• İSTANBUL
  • İMSAK
    00:00
    GÜNEŞ
    00:00
    ÖĞLE
    00:00
    İKİNDİ
    00:00
    AKŞAM
    00:00
    YATSI
    00:00
  • 0.0
  • 0.0
  • 0.0
Latif Erdoğan
Latif Erdoğan
TÜM YAZILARI

FETÖ - Seçim ve profili düşük taklitler

02 Haziran 2018
A


Latif Erdoğan İletişim: [email protected]

Taklit insanı kimyevi terkiplere benzer. Nispetlerdeki az bir değişiklik onun ortadan kalkmasına yeterlidir. FETÖ elemanları bunun en somut, en çarpıcı örneğidir.

Örgütteki taklit hastalığı ise çok eskiye, 1965’li yıllara dayanır. Gülen, Kestanepazarı ismiyle ünlenmiş İzmir’deki Kuran Kursu modelindeki bir kurumun müdürüdür. Elinde polis copuna benzer bir sopayla sağa sola hışım saçar, Donkişot’un yel değirmenlerine saldırısını andıran hareketleriyle tavşan yürekli, kurbağa karakterlilerin kalbine korku salardı. Buca kamplarında ise onun bu hali birkaç misli şiddet kazanırdı; en büyük suç ondan korkmamak olurdu. Ben de bu suçu işleyenlerdendim.

→ **Yapılacak iş**
FETÖ ve taklit üzerine olan yazıda "FETÖ - Seçim" ile "en çarpıcı örneğidir." arasındaki bölümü, iki uç da dahil olmak üzere, "kimyevi terkiplere" ifadesini "kimyasal bileşiklere" ile değiştirerek yeniden yazın. Sonraki satırlar başka bir kaynaktan alınmıştır.

→ **Gösterilen bilgiler**
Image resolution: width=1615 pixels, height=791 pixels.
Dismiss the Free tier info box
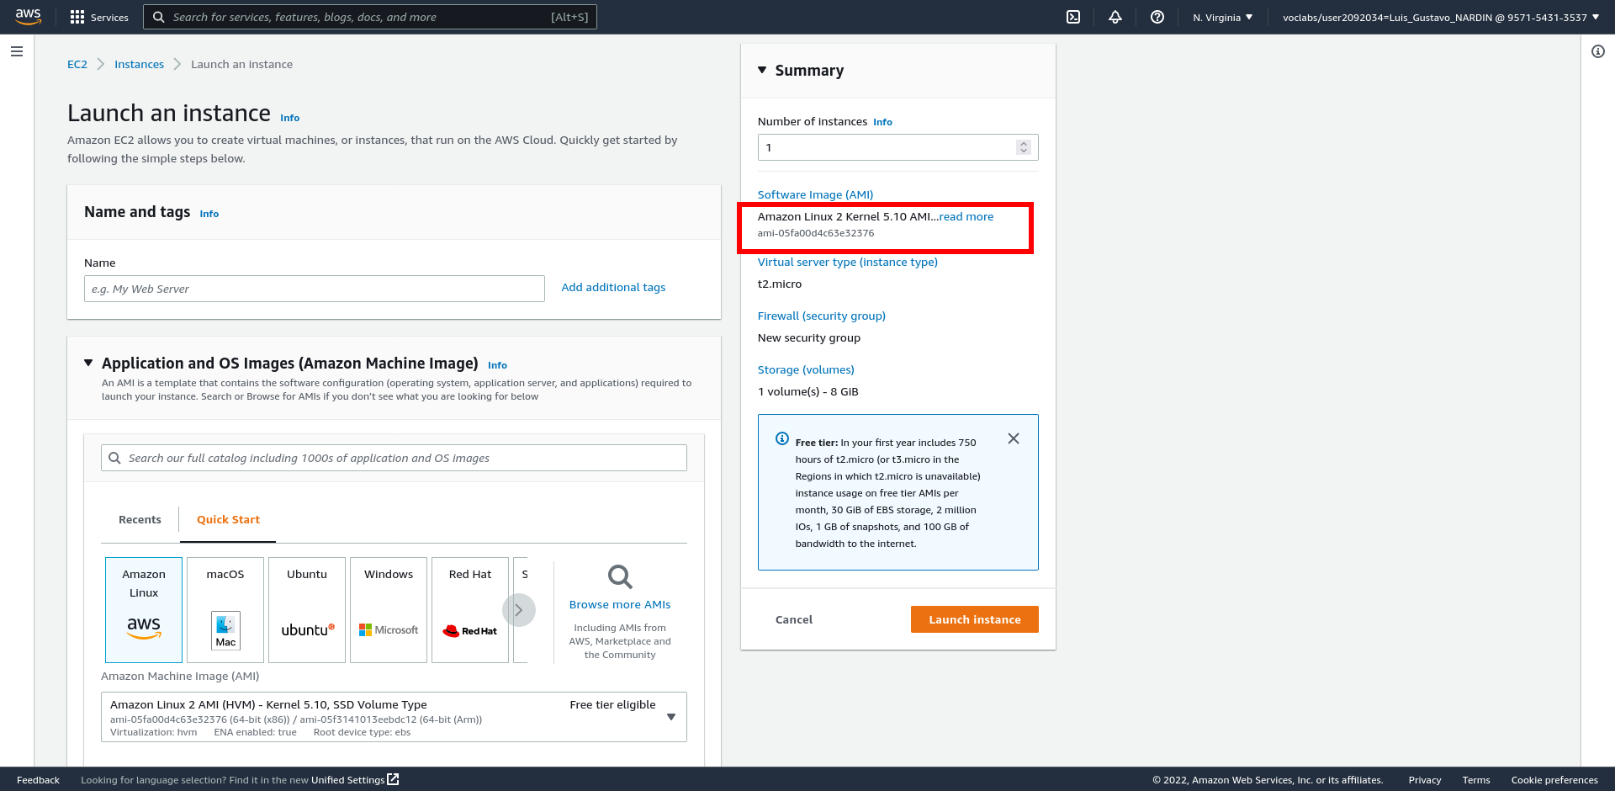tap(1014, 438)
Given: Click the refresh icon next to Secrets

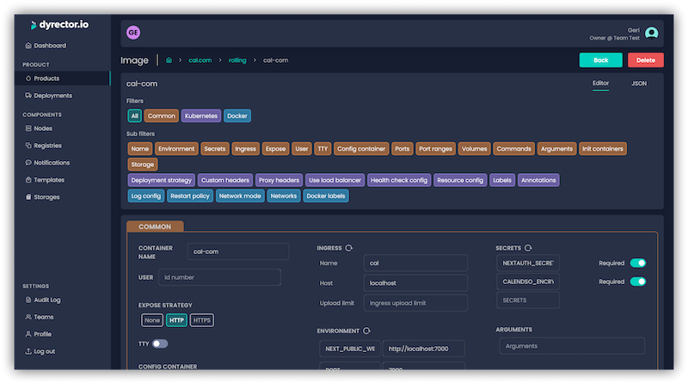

→ **Görevin cevabı**
FETÖ - Seçim ve profili düşük taklitler

02 Haziran 2018
A


Latif Erdoğan İletişim: [email protected]

Taklit insanı kimyasal bileşiklere benzer. Nispetlerdeki az bir değişiklik onun ortadan kalkmasına yeterlidir. FETÖ elemanları bunun en somut, en çarpıcı örneğidir.